Знакомым движением он открыл запор, толкнул калитку. Дом у них был пятиоконный: кухня, горница, материна спальня. Теперь окна были темны, только в горнице что-то подполыхивало — видно, мать смотрела телевизор. Сразу после стука вспыхнул свет в кухне, и Локотков прижался лицом к окну. Сквозь слезы он видел, как темным пятном пронеслась к двери мать…
Потом он ел суп, с хрустом, по-волчьи перегрызая мясные хрящи, а мать сидела напротив и смотрела на него. Большое, ставшее рыхлым лицо ее было мокрым, и она все время вытирала его платком. «Валерка, Валерка…» — шептала она. Вдруг спохватилась:
— Ой, да ты, может, выпьешь? Я сейчас за бутылкой схожу. Я знаю, где взять. Что ж, ради такого-то случая?..
— Сиди, не ходи никуда. Я сейчас не очень, знаешь. Раньше вот — да, тогда мог, а теперь — что-то не очень…
Он походил по горнице, поглядел найденный в шифоньере старый альбом, и сказал:
— Странная мне ваша жизнь, мамка! Хозяйство, курицы, воду носи, дрова руби, огород копай, — так и проходит время. Мне вот его всегда не хватало, хоть я ничего этого и не делал. Нет, ты не подумай, что хочу сказать обиду, — я сейчас не лучше и не чище живу вас, и лучше жить уже не буду наверняка, — но все-таки странно мне все это…
— Странно ему. — проворчала мать. — Чем растыкать-то, приезжал бы лучше сюда, да и жил ладом, все бы странности мигом улетучились. Что я тебя, в ту же школу не устроила бы?

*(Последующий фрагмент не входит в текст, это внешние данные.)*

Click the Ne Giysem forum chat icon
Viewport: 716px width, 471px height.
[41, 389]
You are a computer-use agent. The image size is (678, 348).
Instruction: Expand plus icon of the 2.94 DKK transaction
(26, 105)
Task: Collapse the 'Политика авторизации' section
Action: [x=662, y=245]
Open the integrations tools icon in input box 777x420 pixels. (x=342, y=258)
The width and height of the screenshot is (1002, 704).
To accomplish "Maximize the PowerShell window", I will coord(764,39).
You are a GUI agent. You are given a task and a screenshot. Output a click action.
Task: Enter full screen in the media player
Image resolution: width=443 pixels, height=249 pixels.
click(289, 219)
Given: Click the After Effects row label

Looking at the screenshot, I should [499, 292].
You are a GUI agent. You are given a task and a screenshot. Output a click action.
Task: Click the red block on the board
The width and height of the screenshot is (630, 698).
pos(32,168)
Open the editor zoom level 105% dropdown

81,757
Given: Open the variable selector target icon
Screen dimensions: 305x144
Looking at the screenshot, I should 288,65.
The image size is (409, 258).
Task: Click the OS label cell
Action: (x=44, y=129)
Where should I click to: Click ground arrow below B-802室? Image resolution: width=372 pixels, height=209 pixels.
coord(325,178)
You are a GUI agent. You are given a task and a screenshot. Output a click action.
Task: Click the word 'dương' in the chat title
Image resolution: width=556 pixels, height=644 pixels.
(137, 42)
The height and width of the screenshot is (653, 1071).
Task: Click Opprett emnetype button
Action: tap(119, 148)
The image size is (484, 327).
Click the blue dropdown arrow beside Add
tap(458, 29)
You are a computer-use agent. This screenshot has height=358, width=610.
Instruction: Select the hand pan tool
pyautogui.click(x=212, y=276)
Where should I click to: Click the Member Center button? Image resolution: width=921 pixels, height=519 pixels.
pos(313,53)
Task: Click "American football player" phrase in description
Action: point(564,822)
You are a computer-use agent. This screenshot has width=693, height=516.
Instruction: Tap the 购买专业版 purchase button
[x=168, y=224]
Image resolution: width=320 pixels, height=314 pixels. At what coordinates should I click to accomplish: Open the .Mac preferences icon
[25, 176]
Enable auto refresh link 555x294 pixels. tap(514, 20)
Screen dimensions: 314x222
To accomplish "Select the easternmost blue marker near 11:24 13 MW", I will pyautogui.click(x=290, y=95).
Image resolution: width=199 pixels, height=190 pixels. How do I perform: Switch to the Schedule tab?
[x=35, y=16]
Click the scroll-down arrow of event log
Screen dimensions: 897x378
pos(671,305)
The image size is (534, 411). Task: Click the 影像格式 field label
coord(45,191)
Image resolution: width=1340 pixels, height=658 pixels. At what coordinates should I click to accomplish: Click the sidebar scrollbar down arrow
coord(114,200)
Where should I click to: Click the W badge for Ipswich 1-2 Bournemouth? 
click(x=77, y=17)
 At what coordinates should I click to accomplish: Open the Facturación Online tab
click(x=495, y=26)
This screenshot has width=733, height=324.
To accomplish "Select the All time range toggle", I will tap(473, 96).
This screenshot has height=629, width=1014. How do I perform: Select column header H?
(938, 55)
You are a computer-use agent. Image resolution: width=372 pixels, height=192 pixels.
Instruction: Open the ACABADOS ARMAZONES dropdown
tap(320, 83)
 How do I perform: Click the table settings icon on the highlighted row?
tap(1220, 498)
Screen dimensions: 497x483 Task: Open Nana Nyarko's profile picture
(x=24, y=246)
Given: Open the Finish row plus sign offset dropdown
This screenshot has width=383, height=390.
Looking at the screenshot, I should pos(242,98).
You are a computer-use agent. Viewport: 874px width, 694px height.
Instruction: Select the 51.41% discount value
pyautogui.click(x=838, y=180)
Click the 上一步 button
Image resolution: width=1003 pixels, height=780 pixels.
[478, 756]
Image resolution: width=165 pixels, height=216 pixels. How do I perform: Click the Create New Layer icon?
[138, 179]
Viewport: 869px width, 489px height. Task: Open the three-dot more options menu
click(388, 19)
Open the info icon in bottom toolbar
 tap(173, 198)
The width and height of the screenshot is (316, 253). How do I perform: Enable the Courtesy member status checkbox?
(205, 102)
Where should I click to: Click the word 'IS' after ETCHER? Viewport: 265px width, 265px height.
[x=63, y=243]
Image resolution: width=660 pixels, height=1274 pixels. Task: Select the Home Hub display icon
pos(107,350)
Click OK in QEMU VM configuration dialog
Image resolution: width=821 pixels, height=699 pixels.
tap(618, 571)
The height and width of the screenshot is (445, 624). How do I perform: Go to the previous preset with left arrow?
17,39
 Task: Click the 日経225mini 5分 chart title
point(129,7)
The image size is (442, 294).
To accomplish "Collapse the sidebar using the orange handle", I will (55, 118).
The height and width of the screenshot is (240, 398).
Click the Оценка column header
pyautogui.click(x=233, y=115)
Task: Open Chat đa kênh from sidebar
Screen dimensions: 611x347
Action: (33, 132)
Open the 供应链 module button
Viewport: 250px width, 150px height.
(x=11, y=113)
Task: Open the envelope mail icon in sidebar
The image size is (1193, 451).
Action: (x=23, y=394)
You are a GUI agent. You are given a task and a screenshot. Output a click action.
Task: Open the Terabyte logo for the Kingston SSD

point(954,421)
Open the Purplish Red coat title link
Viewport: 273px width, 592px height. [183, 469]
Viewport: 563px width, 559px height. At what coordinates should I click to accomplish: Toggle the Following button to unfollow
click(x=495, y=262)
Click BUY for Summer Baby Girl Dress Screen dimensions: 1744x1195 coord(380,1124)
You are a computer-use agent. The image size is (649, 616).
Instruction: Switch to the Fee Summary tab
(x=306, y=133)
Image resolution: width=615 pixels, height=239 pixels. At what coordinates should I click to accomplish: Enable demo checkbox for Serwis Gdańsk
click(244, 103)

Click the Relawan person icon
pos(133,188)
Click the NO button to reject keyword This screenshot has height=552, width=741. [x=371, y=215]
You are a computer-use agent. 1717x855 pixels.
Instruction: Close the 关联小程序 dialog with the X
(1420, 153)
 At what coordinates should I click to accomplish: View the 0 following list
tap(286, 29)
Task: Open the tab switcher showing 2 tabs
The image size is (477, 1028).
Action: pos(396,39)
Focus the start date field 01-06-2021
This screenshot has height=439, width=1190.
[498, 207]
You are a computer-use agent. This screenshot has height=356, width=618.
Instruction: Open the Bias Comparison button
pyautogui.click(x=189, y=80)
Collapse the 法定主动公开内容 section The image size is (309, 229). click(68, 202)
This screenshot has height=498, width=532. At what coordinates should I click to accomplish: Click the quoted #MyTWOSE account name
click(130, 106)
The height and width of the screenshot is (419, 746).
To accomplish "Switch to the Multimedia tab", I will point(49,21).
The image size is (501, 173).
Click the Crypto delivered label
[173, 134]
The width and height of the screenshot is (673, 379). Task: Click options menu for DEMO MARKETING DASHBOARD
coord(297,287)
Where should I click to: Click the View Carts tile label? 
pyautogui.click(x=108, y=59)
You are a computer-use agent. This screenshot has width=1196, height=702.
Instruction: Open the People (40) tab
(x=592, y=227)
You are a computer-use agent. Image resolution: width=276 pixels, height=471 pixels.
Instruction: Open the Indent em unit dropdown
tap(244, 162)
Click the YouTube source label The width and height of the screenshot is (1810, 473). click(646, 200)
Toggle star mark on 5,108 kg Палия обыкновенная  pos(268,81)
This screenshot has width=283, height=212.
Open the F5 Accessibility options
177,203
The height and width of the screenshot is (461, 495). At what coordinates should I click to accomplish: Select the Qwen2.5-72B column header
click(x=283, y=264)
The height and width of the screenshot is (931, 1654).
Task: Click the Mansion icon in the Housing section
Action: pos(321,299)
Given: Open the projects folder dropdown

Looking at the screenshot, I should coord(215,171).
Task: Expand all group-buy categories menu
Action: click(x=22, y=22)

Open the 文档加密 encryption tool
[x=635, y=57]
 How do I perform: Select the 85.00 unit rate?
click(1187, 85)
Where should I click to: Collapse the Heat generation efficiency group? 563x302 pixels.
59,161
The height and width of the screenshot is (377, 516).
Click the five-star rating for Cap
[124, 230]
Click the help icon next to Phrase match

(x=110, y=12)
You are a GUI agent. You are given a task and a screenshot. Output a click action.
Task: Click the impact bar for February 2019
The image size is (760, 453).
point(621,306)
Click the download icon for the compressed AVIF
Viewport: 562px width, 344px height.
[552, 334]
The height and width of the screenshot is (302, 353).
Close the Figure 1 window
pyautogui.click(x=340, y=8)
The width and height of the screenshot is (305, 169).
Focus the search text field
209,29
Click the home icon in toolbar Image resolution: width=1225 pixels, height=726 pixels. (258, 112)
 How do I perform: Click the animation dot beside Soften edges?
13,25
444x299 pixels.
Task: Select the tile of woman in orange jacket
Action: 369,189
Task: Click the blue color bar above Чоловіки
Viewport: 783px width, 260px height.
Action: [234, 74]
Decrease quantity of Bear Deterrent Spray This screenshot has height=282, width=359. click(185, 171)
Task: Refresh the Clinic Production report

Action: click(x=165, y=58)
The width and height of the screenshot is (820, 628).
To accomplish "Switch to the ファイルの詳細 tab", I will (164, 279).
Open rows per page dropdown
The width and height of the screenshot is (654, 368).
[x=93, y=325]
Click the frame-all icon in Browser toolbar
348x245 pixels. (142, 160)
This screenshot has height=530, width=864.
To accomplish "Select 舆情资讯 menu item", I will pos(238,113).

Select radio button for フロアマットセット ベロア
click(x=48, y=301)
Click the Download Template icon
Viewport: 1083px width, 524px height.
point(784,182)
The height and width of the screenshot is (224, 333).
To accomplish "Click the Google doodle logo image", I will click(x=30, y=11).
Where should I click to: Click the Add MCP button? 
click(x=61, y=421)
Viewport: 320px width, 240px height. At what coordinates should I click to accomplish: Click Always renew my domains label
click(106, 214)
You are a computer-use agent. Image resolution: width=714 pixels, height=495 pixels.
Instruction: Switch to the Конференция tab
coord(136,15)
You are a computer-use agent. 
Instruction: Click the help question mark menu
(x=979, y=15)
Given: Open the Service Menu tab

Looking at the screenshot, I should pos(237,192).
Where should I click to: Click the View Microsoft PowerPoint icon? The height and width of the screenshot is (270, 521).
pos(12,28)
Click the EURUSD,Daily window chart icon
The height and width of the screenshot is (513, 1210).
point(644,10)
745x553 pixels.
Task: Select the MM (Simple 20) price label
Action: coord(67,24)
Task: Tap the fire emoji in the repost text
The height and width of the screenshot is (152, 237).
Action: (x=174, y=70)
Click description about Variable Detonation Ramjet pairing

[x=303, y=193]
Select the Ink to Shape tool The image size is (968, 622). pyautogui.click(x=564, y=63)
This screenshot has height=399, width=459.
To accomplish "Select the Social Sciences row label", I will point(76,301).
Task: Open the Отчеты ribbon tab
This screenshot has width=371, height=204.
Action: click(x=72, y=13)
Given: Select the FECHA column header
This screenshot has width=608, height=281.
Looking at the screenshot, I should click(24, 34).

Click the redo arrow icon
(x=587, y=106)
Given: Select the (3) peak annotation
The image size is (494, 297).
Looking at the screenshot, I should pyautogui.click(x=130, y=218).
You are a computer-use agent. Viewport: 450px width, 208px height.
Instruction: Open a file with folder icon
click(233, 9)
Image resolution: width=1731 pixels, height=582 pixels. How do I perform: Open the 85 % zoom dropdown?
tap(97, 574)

Меня помнят, слава Богу, и уроки приглашают еще вести, и отца даже помнит кое-кто… Собрался, и сам не знаешь, куда едеь.
— Ладно, мамка! В том ли дело — куда? Зачем — вот главное. Я теперь, после колонии и стройки, кажется, в любую дыру бы поехал, лишь бы у своего дела быть. Да только бы в глаза прошлым не тыкали, или «тупым доцентом» не называли.